- **Requirement**
Please give back every item below word for word, leaving the pictures out.

- **Source records**
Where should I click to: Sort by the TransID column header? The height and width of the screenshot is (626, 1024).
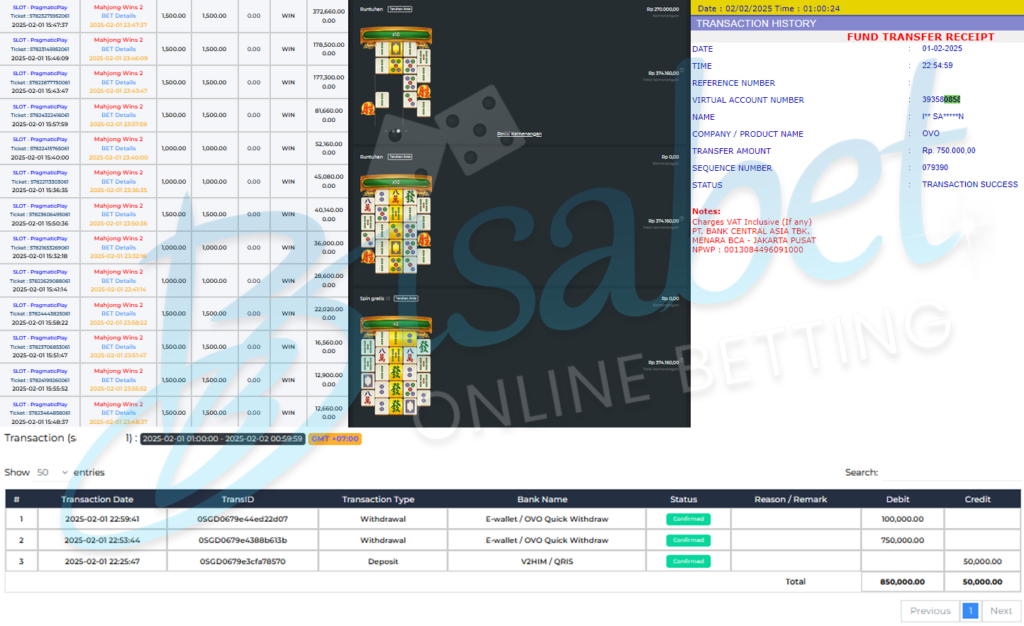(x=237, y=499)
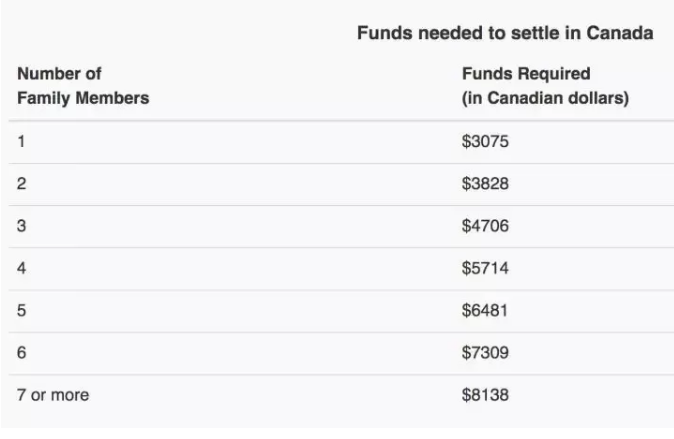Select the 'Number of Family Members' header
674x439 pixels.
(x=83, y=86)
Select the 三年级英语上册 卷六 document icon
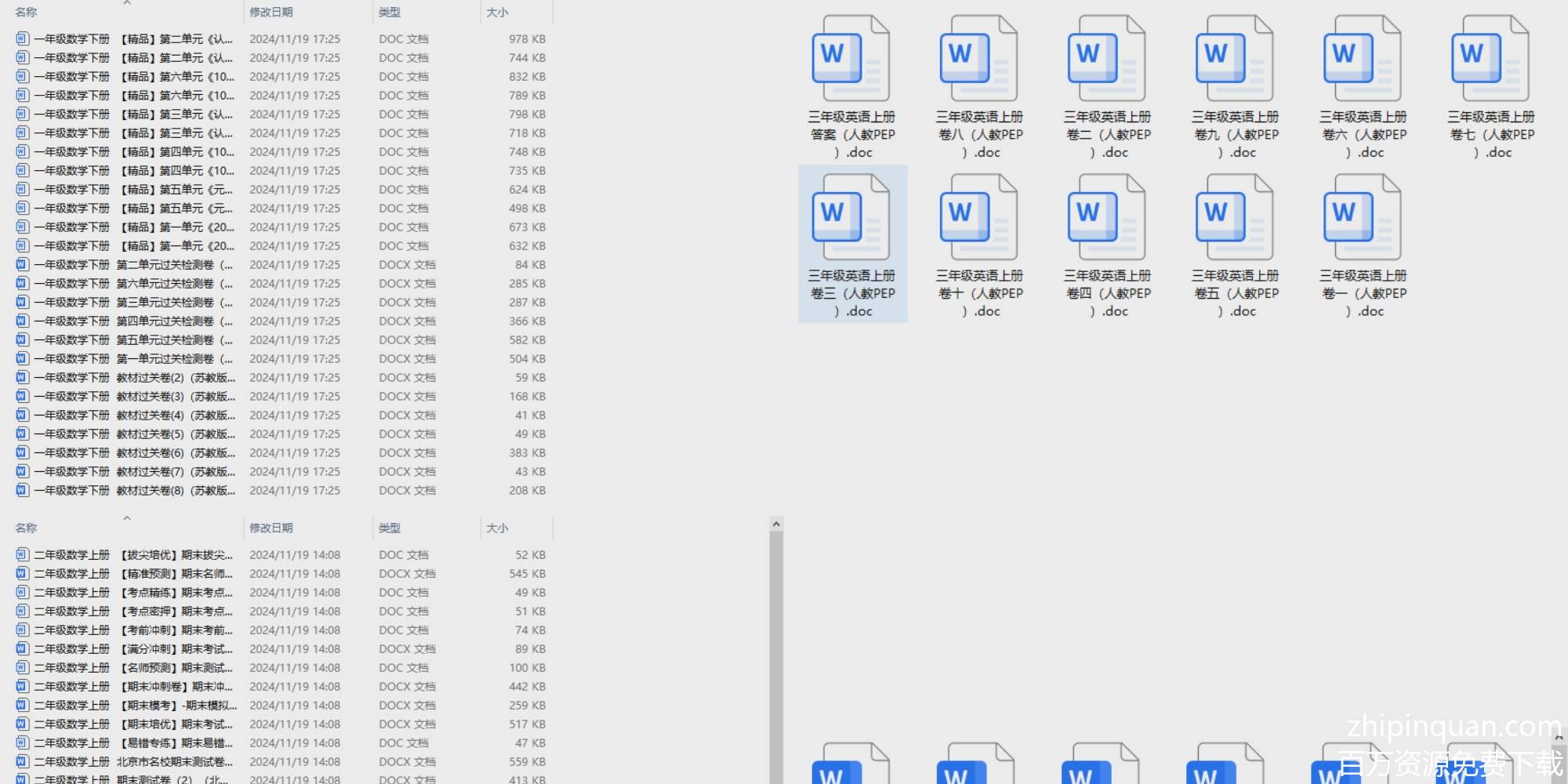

- **Output of the exercise**
Where should I click to: Sort by the TransID column header? The height and width of the screenshot is (626, 1024).
(x=237, y=499)
Select the 'Number of Family Members' header
674x439 pixels.
(x=83, y=86)
Select the 三年级英语上册 卷六 document icon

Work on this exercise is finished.